* TASK GOAL:
In the commentary below on Guyana's oil venture with Exxon, how many acres does the writer say Guyana handed over to Exxon?

* TEXT BLOCK:
But it is unorthodox, what is different from Mr. Routledge’s and Dr. Jagdeo’s respective positions, which are really one and the same. I retrieve one of the lessons of history: slavery was good, unselfish, even Christian. Until it wasn’t. Because some people stood up and said: no way, Jose, it ain’t. I say that Guyana is an investor and ain’t no mere partner. The Americans can trot out their F-35 warhorses.
An investor takes something out of his cashbox and puts that same something into somebody else’s cashbox. Eureka! There is Guyana. A partner is an entity or a presence that has to be carried, sometimes on a stretcher. ExxonMobil has put money, technology, and highly skilled people in Guyana’s oil venture. No question that it is an investor, though I prefer co-venturer. What has Guyana brought to this multibillion-dollar venture other that hopes and dreams? That is according to Guyana’s Oil Vice Minister, Dr. Bharrat Jagdeo. According to Exxon Guyana’s CEO, Alistair Routledge, that’s just it, and no more. Hopes and dreams, and a country waiting with its hands stretched out. To help matters farther down that slippery slope, Guyana’s Jagdeo came out on the side of the American oil company. Guyana is not an investor in its oil sector, it is a partner. This is one hell of a strange investor, and one unprecedented partner that is a non-investor.
The investor recovers his cash outlay, while making sure to grab a profit at the same time. A little too peculiar, isn’t it? Exxon is collecting the debt owed by Guyana, plus an unknown rate of interest on its invested equity (not loans), plus a handsome profit as an extra return. Is Exxon truly an investor, or is it an insurance entity, maybe a loan shark in drag? I have seen guarantees, but what Exxon has in Guyana goes way beyond. To summarize: if Exxon can’t lose, where is its risk? If no risk, then I must be the kind of giver no longer said publicly, and retrieve my point about the company being an investor. Considering all that Exxon reaps in Guyana, it is past being an investor, qualifies as an authentic scalp hunter and bounty hunter.
Now I assert that an investor doesn’t have to be all about money. Enter Guyana. Its contribution to the investment kitty is real estate in lieu of a billion. There’s that remarkable square of 6.6 million acres out there, fellow travelers. Guyana ponied up more than a billion. It gave a trillion in American. Sure, it is an ocean, but look at the secret treasures that have been unlocked in those Middle Eastern oilfields, and in the middle of barren deserts. I argue that forking over 6.6M acres to Exxon must count for something. I argue further: 6.6 million acres of prime real estate makes Guyana more than an investor in the Guyana-Exxon oil crab dance. Guyana is, therefore, senior investor, senior co-venturer and, for the saltfish in the bake, senior partner. The latter should keep Dr. Jagdeo calm for the moment. As chips go, that vast acreage, virtually a country, is worth more than a central bank -a fully loaded one. Try this sidebar for spiciness: XOM had even worked out a side deal with Shell, which had to be worth something inconsiderable. Offshore land converted to cash and carry by Exxon, and all for itself. I contend that that is a part of Guyana’s investment capital plunged into the Stabroek Block.

* SOURCE DATA:
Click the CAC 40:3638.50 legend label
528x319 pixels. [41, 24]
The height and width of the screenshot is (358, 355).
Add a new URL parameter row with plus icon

* ANSWER IN FULL:
6.6 million acres